Yep, it shows up on their screen in big red letters. 


Sent from my iPhone using Tapatalk


----------



## Redheads (Jun 9, 2008)

bearcat3993 said:


> Yep, it shows up on their screen in big red letters.
> 
> 
> Sent from my iPhone using Tapatalk


YEP as previously stated............as long as the driver is the owner of the vehicle, other than that its a crap shoot


----------



## bearcat3993 (Oct 2, 2015)

A few years back , I was letting my son drive my car to and from school. After a couple of weeks, I put the car in my son’s name for that very reason. I didn’t want him to get pulled over with my CCW permit tied to that vehicle and something happening. 

He always knew that I had my CCW and I warned him not to do something stupid if he got pulled over by the police. I told him to just keep his hands on the wheel until the officer told you to do otherwise. But after a couple of weeks, I decided that was stupid to put him in that situation, so I just transferred it over to his name. 


Sent from my iPhone using Tapatalk


----------



## I Fish (Sep 24, 2008)

You want to know why I support Constitutional carry? Because the bad guys don't care. Do you think a bad guy with a gun is going to tell the police he has one? No. So why should it be illegal for the good guys?


----------



## berkshirepresident (Jul 24, 2013)

I Fish said:


> You want to know why I support Constitutional carry? Because the bad guys don't care. Do you think a bad guy with a gun is going to tell the police he has one? No. So why should it be illegal for the good guys?


Why not let the Cops know you're one of the good guys as quickly and safely as possible? 
Pride, perceived moral high ground, or some other BS reason?


----------



## I Fish (Sep 24, 2008)

berkshirepresident said:


> Why not let the Cops know you're one of the good guys as quickly and safely as possible?
> Pride, perceived moral high ground, or some other BS reason?


No bs reason at all. In the midst of a stressful situation, it should not be a crime to forget, and yet it is.


----------



## FOWL BRAWL (Feb 13, 2020)

I Fish said:


> No bs reason at all. In the midst of a stressful situation, it should not be a crime to forget, and yet it is.

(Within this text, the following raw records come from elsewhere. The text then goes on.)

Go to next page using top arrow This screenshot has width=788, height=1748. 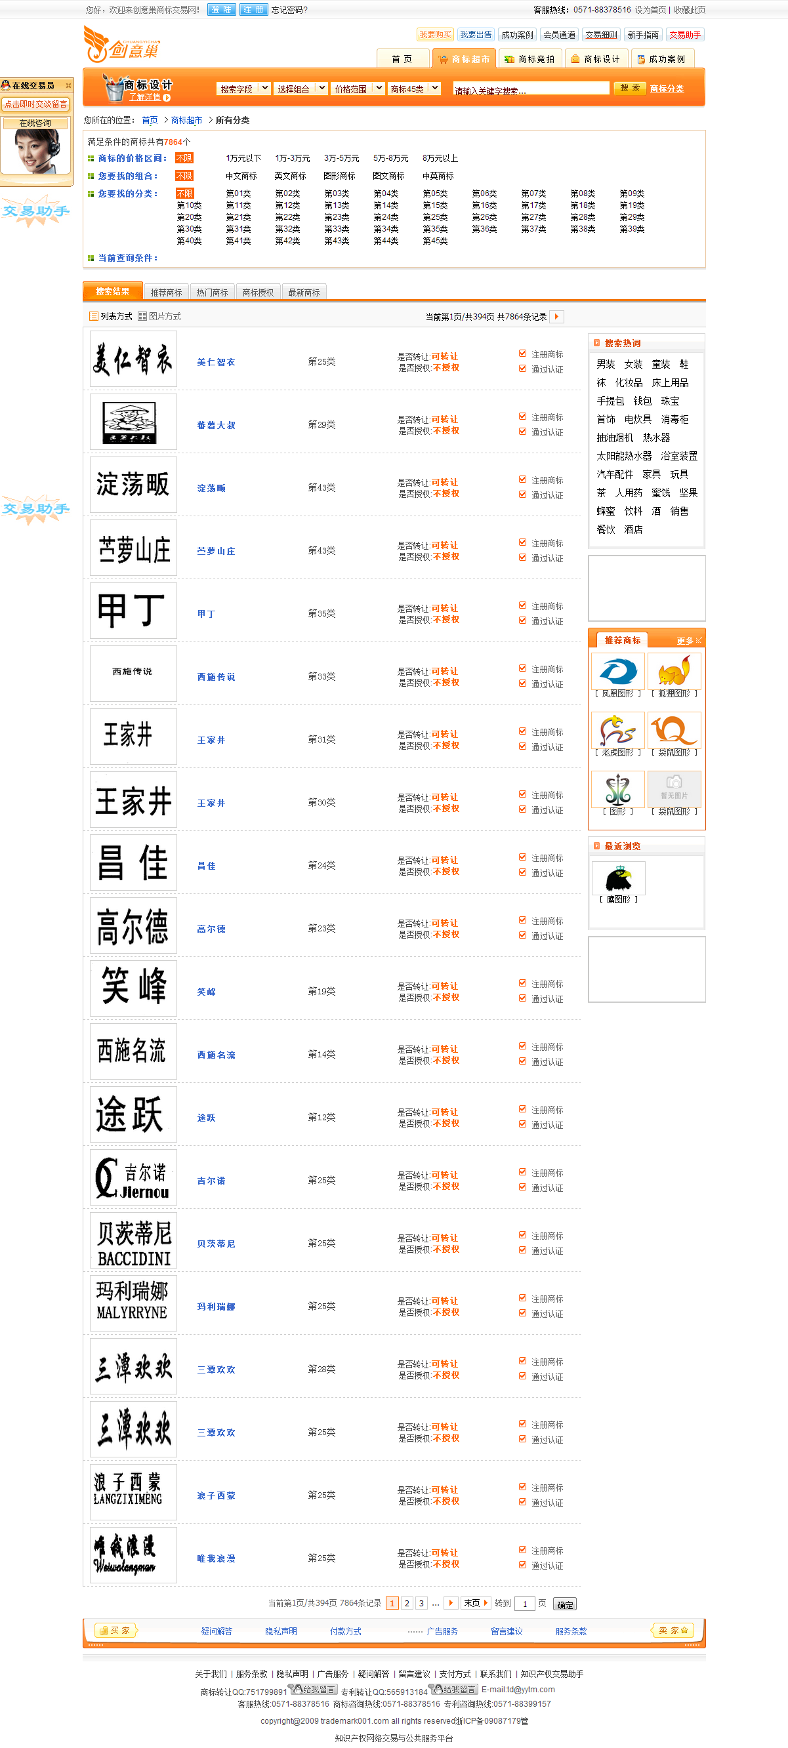pos(557,316)
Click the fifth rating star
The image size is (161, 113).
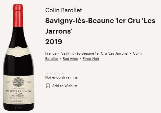[63, 73]
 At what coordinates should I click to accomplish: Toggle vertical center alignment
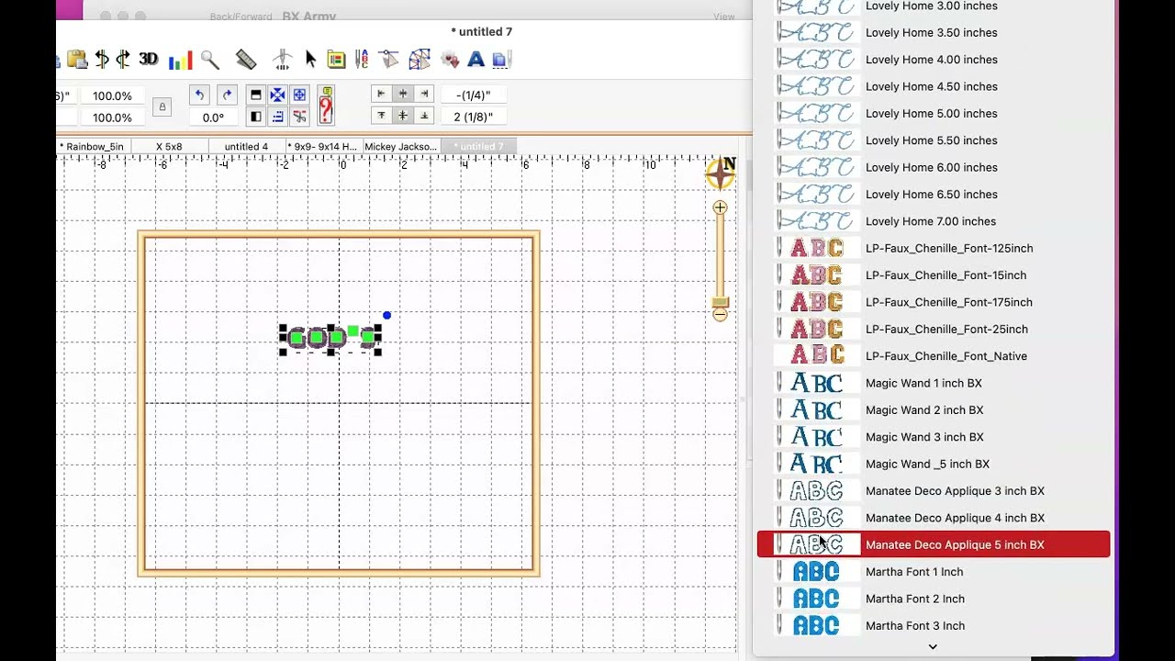click(x=402, y=116)
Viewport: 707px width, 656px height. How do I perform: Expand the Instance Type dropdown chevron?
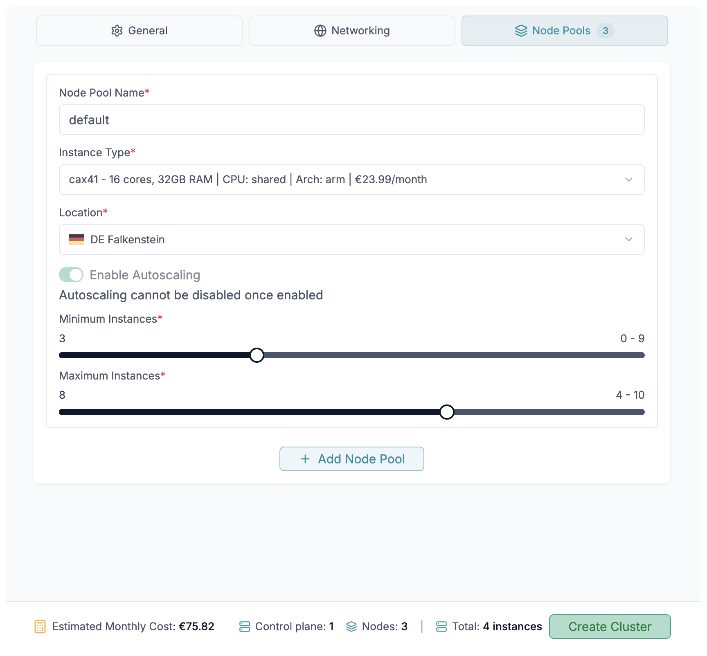tap(628, 180)
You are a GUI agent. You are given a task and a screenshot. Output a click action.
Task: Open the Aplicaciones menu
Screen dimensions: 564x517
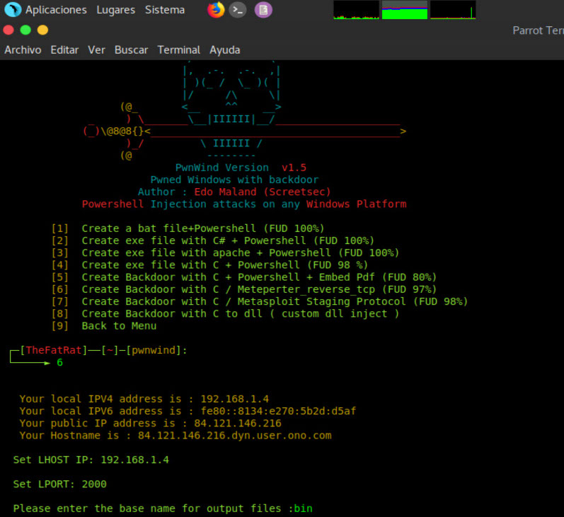pyautogui.click(x=56, y=10)
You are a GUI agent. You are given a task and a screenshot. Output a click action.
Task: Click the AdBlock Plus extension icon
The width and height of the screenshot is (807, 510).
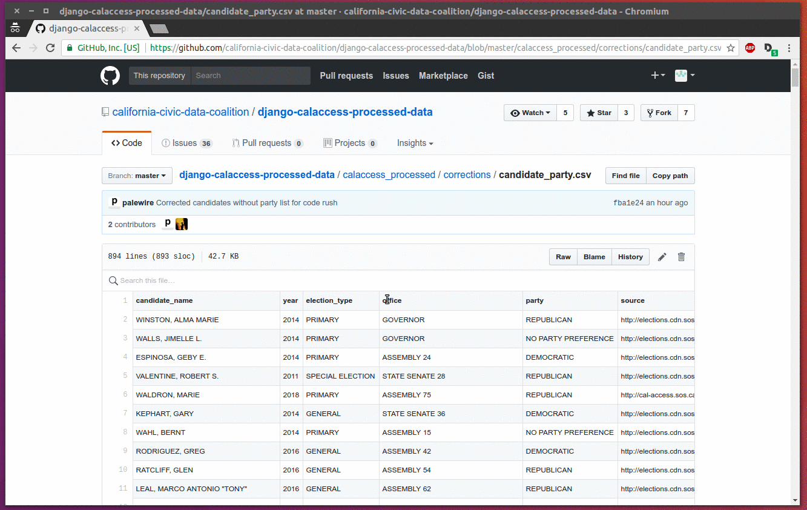click(x=750, y=48)
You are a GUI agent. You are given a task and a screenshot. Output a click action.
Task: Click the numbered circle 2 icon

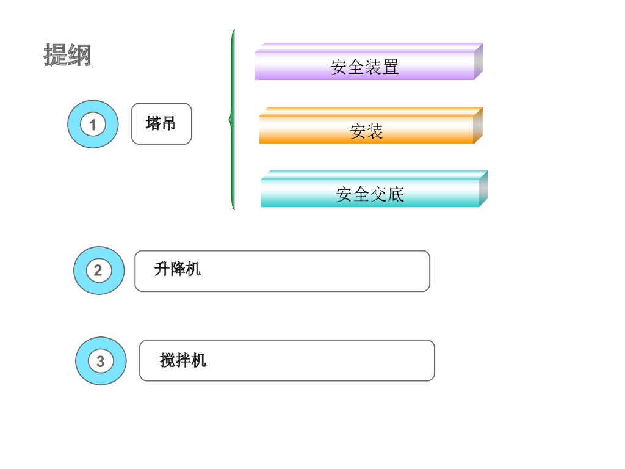coord(99,271)
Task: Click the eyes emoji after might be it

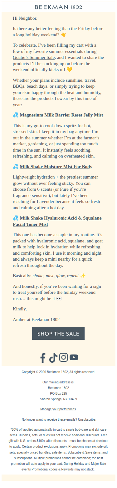Action: pyautogui.click(x=59, y=299)
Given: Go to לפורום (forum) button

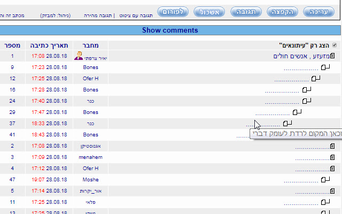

If you cant think straight enough in "a stressful situation" enough let LEO know your carrying maybe you should think twice about carrying


----------



## ruffhunter (Dec 10, 2005)

I didnt always have a chance to run a plate while stopping a car. *I WAS MORE AT EASE WHEN TOLD YOU ARE CCW AND TELLS ME ITS A PERSON I DONT HAVE TO WORRY ABOUT. That meant its a good guy. *I think 99% of all ccw carriers i dealt got a warning after that. I was surprised how many didnt carry when they did not inform and or after finding they were carriers. I always told them they should be carrying! 

There were a couple inner city thugs with continuous, documented not charged, criminal history, serious fi's being with traffickers or always at a shooting scene, scene of crime that were ccw holders. Often inner city drug gangs, usually in their 30s to 40s would use these guys as security for themselves or dope sales. So if they were stopped, nothing found, they were good to go. Had one perfectly functioning, and under the influence guy, we were always at his government apartment for handicap/disabilities dealing with him and his son,. Always disturbances, people showing up and fighting from middletowny (yeah im gonna hear it) east and west dayton. This guy said he had all kinds injuries and he was basically selling his pharmacy. One day i run him for warrants and low and behold he has a ccw. That county sheriffs got well notified. We have dealt with some total goof ccw carriers. 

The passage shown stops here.